> EXTRACTED TEXT
++++++++

BGN at TIFF 2017 reviews the film Black Cop.
Black Cop is a drama and political satire directed by Cory Bowles which is an official selection at the Toronto International Film Festival. The film stars Ronnie Rowe Jr., Sophia Walker, Lanette Ware, Ambyr Dunn, Taylor Olson, Christian Murray, Sébastien Labelle, and Emmanuel John.
This feature film follows a day in the life of a police officer who delivers his own form of justice when a Black police officer (Ronnie Rowe Jr.) seeks revenge after being egregiously profiled and assaulted by his colleagues, in this compelling narrative by actor-director Cory Bowles (Trailer Park Boys).
Ronnie Rowe Jr. plays the ambiguously titled character “Black cop”, and several other characters throughout the film are also unnamed. The only character given a name in this story is a Black victim of police violence. I’m not sure if that was intentional by Bowles, but by giving a name to the victim of state sanctioned police violence; that delivered a strong message in this story.
This film has dramatic moments; but also engages in satire using playful mockery during various scenes. One scene in particular, where Ronnie Rowe Jr. dressed in all black is lit by a single spotlight and dances to a jig. The sounds of legendary jazz musician Scatman Crothers lingers whimsically in the background. The scene is intercut with images of Black cop racially profiling, beating, and harassing white pedestrians and drivers. The moment highlights an interesting dichotomy where it blends lighthearted humor and joy through Black cop’s tongue-in-cheek movements and at the same time represents the ugliness of what discriminatory actions towards innocent bystanders look like. In this case, the roles are reversed and the victims are white.

++++++++

> RECORDS PROVIDED
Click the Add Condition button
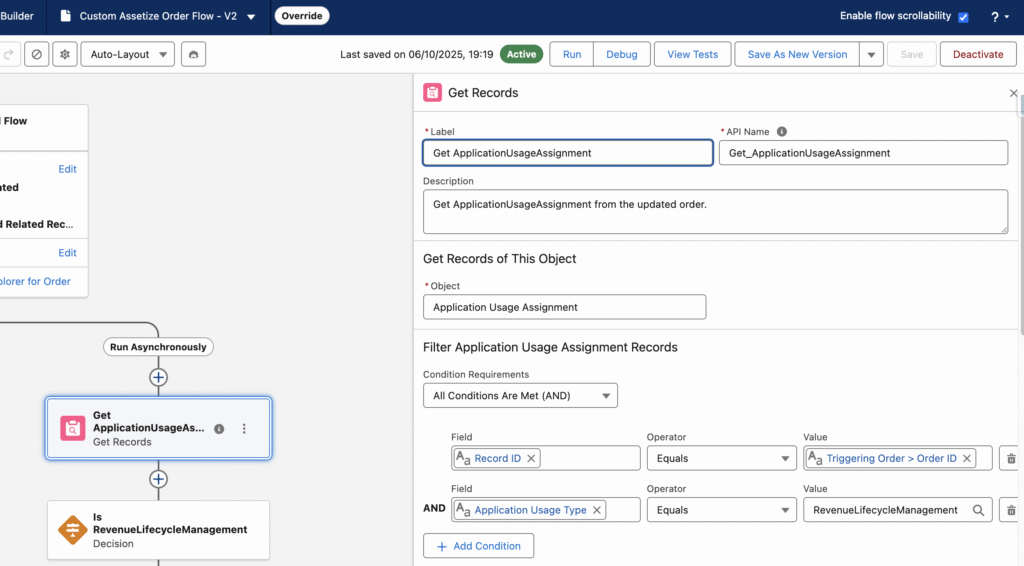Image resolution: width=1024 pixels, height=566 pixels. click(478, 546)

++++++++

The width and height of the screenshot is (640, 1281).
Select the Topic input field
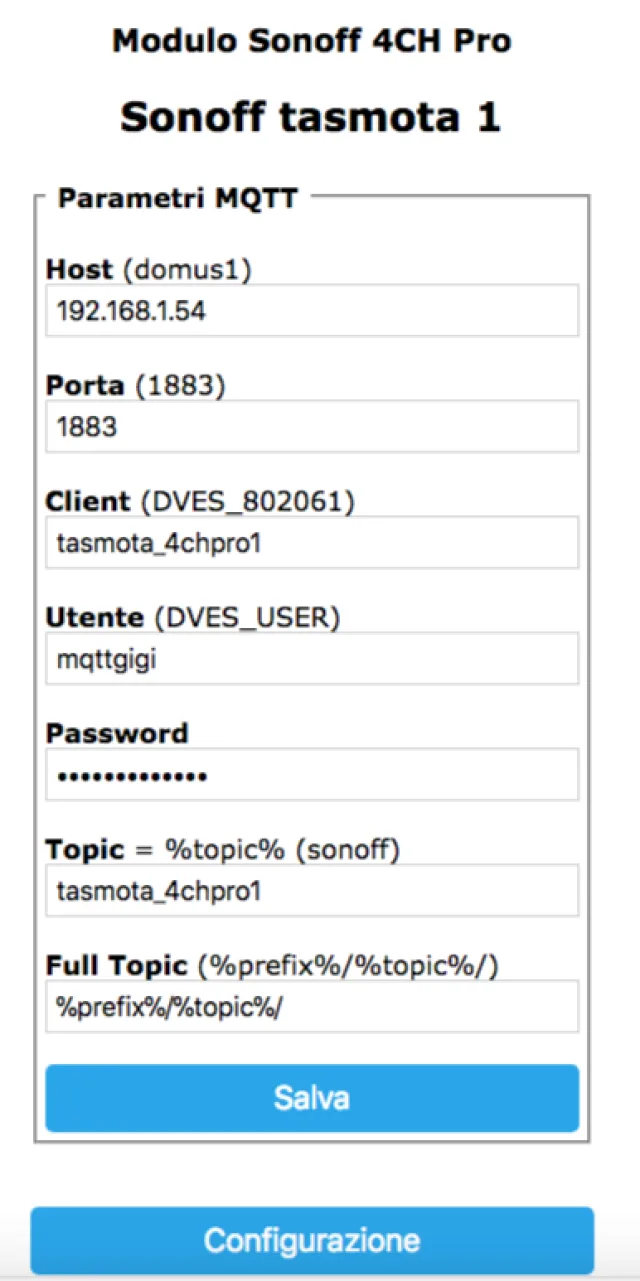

++++++++

> EXERCISE TASK
Reproduce the stretch of the film review from "This feature film" through "in this story." word for word. None of the items have anything to do with the film review.

> RESPONSE
This feature film follows a day in the life of a police officer who delivers his own form of justice when a Black police officer (Ronnie Rowe Jr.) seeks revenge after being egregiously profiled and assaulted by his colleagues, in this compelling narrative by actor-director Cory Bowles (Trailer Park Boys).
Ronnie Rowe Jr. plays the ambiguously titled character “Black cop”, and several other characters throughout the film are also unnamed. The only character given a name in this story is a Black victim of police violence. I’m not sure if that was intentional by Bowles, but by giving a name to the victim of state sanctioned police violence; that delivered a strong message in this story.